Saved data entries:
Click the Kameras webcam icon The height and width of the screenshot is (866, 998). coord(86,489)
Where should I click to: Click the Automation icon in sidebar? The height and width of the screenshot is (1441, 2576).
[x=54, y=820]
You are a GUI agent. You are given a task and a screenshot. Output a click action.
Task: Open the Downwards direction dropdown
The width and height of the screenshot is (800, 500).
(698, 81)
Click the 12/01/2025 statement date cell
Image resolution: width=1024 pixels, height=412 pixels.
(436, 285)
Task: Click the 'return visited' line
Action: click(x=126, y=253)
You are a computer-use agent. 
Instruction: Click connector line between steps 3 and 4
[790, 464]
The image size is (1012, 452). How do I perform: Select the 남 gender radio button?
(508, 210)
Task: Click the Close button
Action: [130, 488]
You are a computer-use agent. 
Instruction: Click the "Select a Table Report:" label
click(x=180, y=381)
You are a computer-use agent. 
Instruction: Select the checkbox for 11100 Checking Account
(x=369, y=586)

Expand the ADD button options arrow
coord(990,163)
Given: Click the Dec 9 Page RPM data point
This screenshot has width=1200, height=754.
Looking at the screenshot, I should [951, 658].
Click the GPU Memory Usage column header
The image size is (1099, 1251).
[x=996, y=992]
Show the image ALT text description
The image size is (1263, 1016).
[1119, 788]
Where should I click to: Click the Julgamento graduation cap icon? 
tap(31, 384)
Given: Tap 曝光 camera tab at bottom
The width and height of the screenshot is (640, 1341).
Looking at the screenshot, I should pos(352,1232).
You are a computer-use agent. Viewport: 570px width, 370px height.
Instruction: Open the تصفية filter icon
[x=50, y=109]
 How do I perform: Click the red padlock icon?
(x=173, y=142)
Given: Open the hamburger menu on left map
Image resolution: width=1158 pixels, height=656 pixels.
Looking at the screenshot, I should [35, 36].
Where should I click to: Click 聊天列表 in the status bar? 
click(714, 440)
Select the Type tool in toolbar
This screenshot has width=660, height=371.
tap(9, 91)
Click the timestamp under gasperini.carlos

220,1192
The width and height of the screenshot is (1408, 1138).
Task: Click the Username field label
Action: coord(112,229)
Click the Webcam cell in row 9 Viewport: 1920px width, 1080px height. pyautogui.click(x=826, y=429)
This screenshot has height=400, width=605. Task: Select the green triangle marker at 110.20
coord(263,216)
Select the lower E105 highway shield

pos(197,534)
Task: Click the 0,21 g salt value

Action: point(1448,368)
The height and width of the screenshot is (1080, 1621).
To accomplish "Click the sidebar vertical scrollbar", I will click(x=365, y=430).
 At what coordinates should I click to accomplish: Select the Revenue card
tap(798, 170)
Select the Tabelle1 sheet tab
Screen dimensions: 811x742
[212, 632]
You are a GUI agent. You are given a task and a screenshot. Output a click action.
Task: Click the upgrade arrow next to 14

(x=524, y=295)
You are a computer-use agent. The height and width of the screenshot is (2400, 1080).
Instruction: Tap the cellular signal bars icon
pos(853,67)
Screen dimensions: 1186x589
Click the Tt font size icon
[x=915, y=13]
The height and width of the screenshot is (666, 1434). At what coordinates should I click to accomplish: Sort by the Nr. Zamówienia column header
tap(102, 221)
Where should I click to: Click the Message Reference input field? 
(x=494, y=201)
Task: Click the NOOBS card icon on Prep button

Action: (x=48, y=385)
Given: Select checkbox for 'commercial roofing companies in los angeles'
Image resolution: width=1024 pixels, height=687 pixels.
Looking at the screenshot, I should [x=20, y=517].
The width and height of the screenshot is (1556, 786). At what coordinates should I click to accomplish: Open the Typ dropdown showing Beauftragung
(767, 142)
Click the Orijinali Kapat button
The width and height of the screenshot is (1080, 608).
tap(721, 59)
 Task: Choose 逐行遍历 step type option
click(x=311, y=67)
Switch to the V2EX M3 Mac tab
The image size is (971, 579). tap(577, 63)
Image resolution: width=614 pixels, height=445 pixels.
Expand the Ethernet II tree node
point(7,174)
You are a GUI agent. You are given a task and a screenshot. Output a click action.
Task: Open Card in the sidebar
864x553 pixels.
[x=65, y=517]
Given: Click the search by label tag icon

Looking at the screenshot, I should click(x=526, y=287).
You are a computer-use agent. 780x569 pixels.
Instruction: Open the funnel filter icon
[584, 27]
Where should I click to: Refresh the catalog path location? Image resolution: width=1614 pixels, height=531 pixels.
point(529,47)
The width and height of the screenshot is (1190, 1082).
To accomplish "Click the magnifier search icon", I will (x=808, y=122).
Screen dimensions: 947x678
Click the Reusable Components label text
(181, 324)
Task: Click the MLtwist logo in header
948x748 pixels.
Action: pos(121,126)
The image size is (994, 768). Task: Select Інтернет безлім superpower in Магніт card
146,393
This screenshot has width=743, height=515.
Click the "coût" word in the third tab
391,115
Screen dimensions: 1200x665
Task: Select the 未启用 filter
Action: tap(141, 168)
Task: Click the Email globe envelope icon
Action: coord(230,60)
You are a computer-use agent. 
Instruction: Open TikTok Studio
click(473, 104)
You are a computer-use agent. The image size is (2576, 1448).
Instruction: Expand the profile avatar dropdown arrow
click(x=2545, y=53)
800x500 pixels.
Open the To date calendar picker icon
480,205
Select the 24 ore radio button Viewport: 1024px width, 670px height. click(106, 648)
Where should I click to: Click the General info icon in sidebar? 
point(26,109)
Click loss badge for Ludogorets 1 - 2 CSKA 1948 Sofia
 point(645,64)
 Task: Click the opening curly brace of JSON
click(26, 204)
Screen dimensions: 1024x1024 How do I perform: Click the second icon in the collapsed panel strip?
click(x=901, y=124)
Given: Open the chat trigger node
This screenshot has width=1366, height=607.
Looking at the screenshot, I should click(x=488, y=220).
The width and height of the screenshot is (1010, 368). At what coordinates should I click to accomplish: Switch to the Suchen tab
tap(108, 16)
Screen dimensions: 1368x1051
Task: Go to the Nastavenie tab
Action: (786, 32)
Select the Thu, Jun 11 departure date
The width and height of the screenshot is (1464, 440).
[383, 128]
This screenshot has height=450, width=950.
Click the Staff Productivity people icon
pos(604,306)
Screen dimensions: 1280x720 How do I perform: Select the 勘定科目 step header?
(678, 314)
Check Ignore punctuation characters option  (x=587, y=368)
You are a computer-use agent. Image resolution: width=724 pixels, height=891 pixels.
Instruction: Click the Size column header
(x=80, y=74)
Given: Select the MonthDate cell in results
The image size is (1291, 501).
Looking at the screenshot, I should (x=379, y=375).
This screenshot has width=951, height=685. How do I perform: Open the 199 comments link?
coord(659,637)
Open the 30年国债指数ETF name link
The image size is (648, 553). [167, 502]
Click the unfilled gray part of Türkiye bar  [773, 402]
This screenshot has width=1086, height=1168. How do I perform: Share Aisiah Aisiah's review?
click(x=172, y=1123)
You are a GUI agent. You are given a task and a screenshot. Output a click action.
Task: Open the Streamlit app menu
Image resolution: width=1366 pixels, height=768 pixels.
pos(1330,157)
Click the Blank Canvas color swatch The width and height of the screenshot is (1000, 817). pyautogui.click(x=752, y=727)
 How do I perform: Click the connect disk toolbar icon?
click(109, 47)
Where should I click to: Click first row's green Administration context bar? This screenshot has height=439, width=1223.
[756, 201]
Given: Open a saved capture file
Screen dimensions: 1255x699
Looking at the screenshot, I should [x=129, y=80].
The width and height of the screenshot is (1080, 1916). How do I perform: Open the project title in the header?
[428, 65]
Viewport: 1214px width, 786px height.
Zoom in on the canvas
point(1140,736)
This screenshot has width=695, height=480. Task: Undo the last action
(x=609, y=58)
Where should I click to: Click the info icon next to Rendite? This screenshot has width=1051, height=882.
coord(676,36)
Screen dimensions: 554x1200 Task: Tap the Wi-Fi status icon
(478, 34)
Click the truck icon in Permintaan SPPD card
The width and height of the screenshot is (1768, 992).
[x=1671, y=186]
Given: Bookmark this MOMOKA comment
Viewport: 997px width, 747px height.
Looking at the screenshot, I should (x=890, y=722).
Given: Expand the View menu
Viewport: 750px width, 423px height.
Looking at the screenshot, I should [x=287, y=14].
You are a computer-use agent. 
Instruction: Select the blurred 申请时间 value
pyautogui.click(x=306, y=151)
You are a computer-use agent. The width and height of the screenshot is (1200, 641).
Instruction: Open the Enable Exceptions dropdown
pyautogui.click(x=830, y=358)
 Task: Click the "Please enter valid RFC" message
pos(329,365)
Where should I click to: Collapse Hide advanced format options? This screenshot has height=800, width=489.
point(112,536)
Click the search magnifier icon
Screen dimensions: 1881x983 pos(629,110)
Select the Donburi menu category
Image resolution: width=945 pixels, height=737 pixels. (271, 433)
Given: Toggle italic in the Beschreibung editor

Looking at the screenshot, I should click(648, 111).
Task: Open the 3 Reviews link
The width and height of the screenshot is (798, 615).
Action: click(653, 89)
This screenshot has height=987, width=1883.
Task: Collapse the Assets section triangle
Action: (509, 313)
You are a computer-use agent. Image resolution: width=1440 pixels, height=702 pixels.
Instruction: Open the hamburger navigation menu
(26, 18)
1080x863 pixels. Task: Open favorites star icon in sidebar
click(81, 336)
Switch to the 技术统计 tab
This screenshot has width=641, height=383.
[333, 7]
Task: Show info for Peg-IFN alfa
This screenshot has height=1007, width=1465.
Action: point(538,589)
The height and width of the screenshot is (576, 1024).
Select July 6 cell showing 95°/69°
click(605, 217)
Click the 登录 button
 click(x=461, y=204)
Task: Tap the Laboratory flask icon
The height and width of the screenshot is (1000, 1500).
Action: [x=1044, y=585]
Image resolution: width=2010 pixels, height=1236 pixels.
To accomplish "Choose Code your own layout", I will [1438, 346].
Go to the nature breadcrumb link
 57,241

WHAT YOU NEED TO DO
When the string "will" appears in a line of the records above, that line is to be copied.

RESPONSE
To accomplish "Click the sidebar vertical scrollbar", I will click(x=365, y=430).
To accomplish "Click the magnifier search icon", I will (x=808, y=122).
To accomplish "Choose Code your own layout", I will [1438, 346].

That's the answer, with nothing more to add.